::: SUPPLIED MATERIAL :::

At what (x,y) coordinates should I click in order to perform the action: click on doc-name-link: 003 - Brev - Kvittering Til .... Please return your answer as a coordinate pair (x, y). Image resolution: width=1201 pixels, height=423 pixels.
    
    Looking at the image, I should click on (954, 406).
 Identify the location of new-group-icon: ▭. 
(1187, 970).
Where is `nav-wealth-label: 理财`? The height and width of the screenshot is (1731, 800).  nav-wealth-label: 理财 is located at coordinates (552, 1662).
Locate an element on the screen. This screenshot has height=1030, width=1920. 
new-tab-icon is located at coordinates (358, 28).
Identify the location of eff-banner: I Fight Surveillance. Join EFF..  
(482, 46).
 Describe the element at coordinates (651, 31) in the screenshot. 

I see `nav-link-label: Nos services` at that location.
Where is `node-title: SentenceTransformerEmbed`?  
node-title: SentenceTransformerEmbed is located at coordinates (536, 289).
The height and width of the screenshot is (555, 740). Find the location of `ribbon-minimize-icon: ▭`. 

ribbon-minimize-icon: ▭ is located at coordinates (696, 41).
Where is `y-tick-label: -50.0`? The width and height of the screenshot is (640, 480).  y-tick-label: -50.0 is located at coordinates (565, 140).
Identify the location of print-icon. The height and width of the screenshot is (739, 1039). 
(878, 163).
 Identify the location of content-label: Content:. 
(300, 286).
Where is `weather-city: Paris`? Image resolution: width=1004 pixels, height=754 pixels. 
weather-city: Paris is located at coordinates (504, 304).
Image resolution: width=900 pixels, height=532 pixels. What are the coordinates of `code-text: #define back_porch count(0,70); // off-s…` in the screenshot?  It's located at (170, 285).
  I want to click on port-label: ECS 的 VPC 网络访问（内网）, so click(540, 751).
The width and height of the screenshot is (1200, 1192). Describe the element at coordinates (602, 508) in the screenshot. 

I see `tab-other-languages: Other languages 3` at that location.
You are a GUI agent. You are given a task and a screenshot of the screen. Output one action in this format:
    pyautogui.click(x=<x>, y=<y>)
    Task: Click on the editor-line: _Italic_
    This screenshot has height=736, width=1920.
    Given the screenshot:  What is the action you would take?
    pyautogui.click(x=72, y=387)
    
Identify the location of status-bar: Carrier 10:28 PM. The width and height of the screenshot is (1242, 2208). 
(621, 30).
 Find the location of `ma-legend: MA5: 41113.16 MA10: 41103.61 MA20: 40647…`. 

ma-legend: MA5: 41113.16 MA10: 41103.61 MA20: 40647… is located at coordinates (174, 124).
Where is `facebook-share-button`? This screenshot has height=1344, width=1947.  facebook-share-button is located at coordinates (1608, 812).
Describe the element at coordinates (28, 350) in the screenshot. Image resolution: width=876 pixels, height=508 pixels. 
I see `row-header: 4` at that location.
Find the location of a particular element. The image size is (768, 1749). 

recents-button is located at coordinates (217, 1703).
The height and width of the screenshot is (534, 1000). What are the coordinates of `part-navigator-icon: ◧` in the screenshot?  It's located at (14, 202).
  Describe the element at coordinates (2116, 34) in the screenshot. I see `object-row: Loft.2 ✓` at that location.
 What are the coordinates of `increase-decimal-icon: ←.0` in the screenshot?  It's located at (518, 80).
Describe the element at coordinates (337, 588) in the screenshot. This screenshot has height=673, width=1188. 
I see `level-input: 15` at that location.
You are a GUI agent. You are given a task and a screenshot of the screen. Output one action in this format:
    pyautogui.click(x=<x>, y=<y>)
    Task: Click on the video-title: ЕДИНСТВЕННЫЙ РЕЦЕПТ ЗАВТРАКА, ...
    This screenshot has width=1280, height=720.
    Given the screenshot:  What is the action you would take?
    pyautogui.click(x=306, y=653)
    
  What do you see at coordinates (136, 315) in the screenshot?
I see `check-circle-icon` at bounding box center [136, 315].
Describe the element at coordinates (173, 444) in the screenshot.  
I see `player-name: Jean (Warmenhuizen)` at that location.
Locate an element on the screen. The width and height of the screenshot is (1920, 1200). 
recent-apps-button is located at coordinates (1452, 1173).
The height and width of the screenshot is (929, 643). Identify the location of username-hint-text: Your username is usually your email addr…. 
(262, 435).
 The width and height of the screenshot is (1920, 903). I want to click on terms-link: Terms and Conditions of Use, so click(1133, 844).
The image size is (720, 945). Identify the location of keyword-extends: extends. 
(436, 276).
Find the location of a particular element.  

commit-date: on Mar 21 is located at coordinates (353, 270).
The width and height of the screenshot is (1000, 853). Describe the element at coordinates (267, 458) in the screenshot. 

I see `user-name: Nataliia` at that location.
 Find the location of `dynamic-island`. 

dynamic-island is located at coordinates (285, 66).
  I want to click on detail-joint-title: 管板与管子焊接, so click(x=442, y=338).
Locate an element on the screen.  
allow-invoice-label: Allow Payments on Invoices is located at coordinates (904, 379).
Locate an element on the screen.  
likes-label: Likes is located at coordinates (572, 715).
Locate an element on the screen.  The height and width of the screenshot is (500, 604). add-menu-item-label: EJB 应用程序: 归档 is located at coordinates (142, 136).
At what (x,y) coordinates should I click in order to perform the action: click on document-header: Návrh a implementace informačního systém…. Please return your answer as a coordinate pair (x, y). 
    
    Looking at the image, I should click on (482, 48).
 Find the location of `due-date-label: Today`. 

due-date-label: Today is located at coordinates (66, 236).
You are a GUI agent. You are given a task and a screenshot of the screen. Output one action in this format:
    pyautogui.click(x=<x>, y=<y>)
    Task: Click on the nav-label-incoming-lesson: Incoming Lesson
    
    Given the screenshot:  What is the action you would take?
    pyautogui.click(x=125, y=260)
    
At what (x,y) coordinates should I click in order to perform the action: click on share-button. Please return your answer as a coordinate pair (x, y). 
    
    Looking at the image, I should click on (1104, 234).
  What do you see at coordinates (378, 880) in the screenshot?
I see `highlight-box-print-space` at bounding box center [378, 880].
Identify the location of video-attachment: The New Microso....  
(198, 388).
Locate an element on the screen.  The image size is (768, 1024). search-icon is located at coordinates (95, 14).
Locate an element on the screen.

:::

| WHAT IS REQUIRED |
Rewrite the records from the line with "The height and width of the screenshot is (929, 643)." to the line with "coordinates (142, 136).", both included, as a Markdown table with the columns Row and Line. Give each non-blank line its own row with a row number, and leave out blank lines.

| ANSWER AREA |
| Row | Line |
|---|---|
| 1 | The height and width of the screenshot is (929, 643). Identify the location of username-hint-text: Your username is usually your email addr….  |
| 2 | (262, 435). |
| 3 |  The width and height of the screenshot is (1920, 903). I want to click on terms-link: Terms and Conditions of Use, so click(1133, 844). |
| 4 | The image size is (720, 945). Identify the location of keyword-extends: extends.  |
| 5 | (436, 276). |
| 6 | Find the location of a particular element.   |
| 7 | commit-date: on Mar 21 is located at coordinates (353, 270). |
| 8 | The width and height of the screenshot is (1000, 853). Describe the element at coordinates (267, 458) in the screenshot.  |
| 9 | I see `user-name: Nataliia` at that location. |
| 10 |  Find the location of `dynamic-island`.  |
| 11 | dynamic-island is located at coordinates (285, 66). |
| 12 |   I want to click on detail-joint-title: 管板与管子焊接, so click(x=442, y=338). |
| 13 | Locate an element on the screen.   |
| 14 | allow-invoice-label: Allow Payments on Invoices is located at coordinates (904, 379). |
| 15 | Locate an element on the screen.   |
| 16 | likes-label: Likes is located at coordinates (572, 715). |
| 17 | Locate an element on the screen.  The height and width of the screenshot is (500, 604). add-menu-item-label: EJB 应用程序: 归档 is located at coordinates (142, 136). |